* Source

Re: Paper: URI Identity Management for Semantic Web Data Integration and Linkage from Andreas Harth on 2007-08-01 (public-semweb-lifesci@w3.org from August 2007)

From: Andreas Harth <andreas.harth@deri.org>
Date: Wed, 01 Aug 2007 19:28:04 +0100
To: Eric Neumann <eneumann@teranode.com>
CC: public-semweb-lifesci@w3.org
Message-ID: <46B0D0B4.8010008@deri.org>

Hi Eric,

you might find [1] interesting in relation to the one thing/multiple URI
problem you're mentioning.

We distinguish four approaches to chosing a URI over multiple
alternatives in a Web data aggregation scenario:

- random or lexical ordering
- most agreed upon across data sources
- count of occurrence
- links analysis

Regards,
Andreas.

[1] http://sw.deri.org/2007/02/objcon/paper.pdf

Eric Neumann wrote:
>
> A recent paper has been published that addresses some of the same URI
> issues we've been discussing:
>
> "URI Identity Management for Semantic Web Data Integration and Linkage"
> http://eprints.ecs.soton.ac.uk/14361/
>
> They focus on Coreference aka Record Linkages, which deals with the
> problem of having more than one URI for the "same thing". There's a
> probabilistic theory behind it, but it offers an approach different
> from using "owl:sameAs' between possible similar things.
>
> My take-- coming from a life sciences perspective-- is that we still
> need to standardize URI's to specific datarecords (e.g., uniprot,
> entrez, ensemble, etc) as well as concepts, but when we need to
> "cross-bundle" different records that are supposedly referring to the
> same bio-entity (uniprot/p12345 ~ entrez/g6422 ~ ensmeble/s47721),
> then this approach may be worth considering.
>
> I leave it to the group to discuss the possible value of this paper to
> our ongoing URI activity...
>
> Eric
>

Received on Wednesday, 1 August 2007 18:29:09 UTC

* Information given
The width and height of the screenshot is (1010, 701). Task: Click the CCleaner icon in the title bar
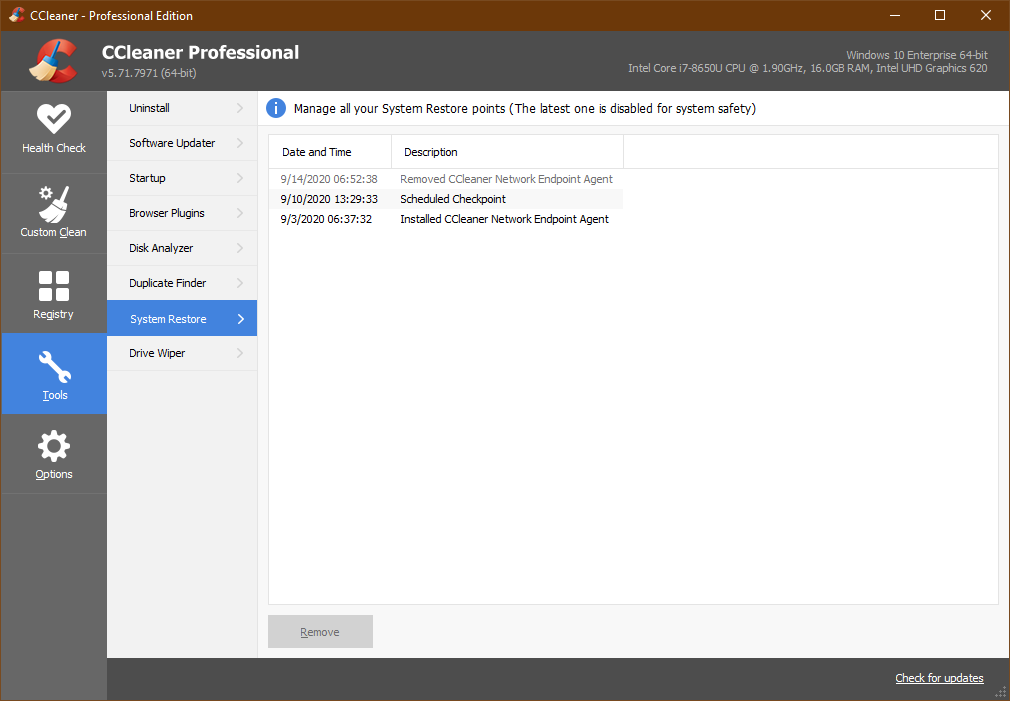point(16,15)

==

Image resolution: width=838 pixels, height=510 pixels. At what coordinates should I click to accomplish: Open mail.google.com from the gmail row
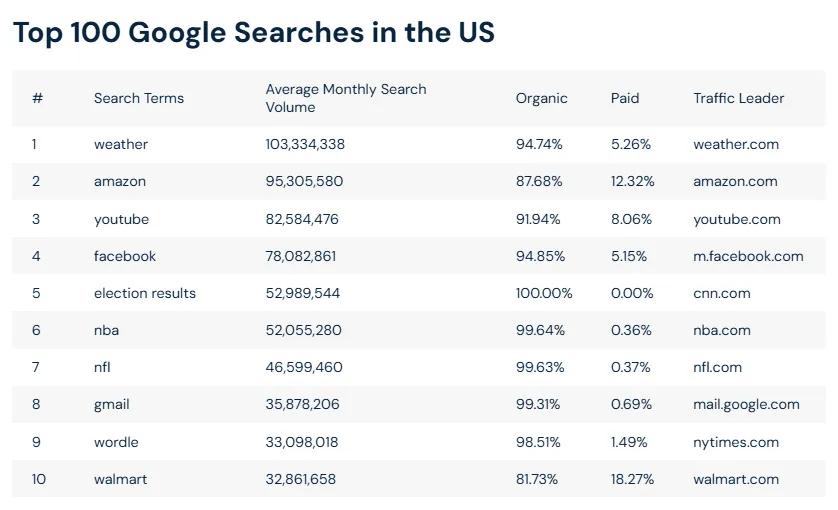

* Given request 1
According to the mailing list post, in what situation does Eric Neumann think the paper's approach may be worth considering, even though URIs for specific data records should still be standardized? Answer in one to three sentences.
* Given request 2
Transcribe from the mailing list post the stretch from "Re: Paper: URI" through "from August 2007)", character for character.
The items come from a separate source.

* Full output 1
He thinks it may be worth considering when different records that supposedly refer to the same bio-entity need to be "cross-bundled." His example is uniprot/p12345 ~ entrez/g6422 ~ ensmeble/s47721.

* Full output 2
Re: Paper: URI Identity Management for Semantic Web Data Integration and Linkage from Andreas Harth on 2007-08-01 (public-semweb-lifesci@w3.org from August 2007)